Simulated Author's Rebuttal

2 responses · 0 unresolved

We thank the referee for the detailed review and constructive feedback on our manuscript. We address each major comment below, clarifying the empirical support in the full paper while committing to revisions that make key claims and supporting analyses more explicit and assessable from the abstract and evaluation overview.

read point-by-point responses
  1. Referee: [Abstract / Evaluation] Abstract and evaluation description: the central claim of 'consistent improvements' and 'especially pronounced' gains on multi-interaction reasoning is presented without any quantitative numbers, error bars, baseline comparisons, or description of memory-retrieval implementation and metrics. This absence leaves the load-bearing empirical support for the framework unassessable from the provided text.

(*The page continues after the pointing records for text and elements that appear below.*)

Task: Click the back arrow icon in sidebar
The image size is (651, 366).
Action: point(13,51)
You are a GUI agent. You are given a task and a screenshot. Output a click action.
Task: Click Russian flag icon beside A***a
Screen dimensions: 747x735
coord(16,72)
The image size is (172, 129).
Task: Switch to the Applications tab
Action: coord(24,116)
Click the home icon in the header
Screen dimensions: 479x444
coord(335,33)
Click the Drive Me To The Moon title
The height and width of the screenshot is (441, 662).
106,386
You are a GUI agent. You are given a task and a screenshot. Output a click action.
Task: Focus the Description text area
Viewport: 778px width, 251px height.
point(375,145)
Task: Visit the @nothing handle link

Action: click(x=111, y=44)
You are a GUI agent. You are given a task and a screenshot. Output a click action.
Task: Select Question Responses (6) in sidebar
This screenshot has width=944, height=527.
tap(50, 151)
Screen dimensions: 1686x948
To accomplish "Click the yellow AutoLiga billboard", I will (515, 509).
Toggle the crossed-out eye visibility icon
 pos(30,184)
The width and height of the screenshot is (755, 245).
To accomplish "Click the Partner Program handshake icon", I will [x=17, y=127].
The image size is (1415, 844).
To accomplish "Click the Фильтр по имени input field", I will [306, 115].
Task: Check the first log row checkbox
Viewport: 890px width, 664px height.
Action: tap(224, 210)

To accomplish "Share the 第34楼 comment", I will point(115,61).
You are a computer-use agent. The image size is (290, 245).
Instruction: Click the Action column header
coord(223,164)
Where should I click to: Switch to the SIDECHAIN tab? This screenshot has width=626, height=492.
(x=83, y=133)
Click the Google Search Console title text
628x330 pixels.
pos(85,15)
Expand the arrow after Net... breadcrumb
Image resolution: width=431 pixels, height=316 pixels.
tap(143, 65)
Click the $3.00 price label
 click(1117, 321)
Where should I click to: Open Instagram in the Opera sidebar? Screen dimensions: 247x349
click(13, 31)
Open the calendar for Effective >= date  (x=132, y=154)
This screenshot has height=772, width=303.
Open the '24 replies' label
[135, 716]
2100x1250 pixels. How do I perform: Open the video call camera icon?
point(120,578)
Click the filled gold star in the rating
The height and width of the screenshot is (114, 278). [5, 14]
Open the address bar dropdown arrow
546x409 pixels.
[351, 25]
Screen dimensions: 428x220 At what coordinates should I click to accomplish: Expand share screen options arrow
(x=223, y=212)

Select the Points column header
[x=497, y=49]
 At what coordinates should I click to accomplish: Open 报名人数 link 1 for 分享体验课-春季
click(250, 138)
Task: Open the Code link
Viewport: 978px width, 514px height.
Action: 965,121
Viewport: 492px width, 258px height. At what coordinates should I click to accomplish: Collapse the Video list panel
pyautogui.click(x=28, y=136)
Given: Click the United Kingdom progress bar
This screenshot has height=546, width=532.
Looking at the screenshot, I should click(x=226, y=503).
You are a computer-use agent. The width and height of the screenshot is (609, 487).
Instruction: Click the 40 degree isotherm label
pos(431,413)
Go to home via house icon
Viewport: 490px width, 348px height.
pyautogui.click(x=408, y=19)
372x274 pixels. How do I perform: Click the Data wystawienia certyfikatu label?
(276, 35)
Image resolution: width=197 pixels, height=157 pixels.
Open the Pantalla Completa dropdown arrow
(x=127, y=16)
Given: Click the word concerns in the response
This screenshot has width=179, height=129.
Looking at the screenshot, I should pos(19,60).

    Authors: We agree that the abstract and high-level evaluation description would benefit from explicit quantitative anchors to allow immediate assessment of the claims. The full manuscript contains detailed tables reporting performance across multiple MLLM backbones, with metrics such as success rates, multi-hop reasoning accuracy, and comparisons against memory-ablated baselines, including standard deviations over repeated trials. To address the concern directly, we will revise the abstract to incorporate representative quantitative results (e.g., average improvement margins and larger gains on multi-interaction tasks) along with a concise statement of the retrieval implementation and primary metrics used. This change will make the empirical support transparent without altering the manuscript's core findings. revision: yes

  2. Referee: [Evaluation] The weakest assumption noted in the stress-test (reliable multimodal KG retrieval without net-negative hallucinations or errors) receives no supporting ablation, retrieval-precision metrics, or failure-case analysis in the reported scenarios, which is required to substantiate that the observed gains are attributable to the memory mechanism rather than other factors.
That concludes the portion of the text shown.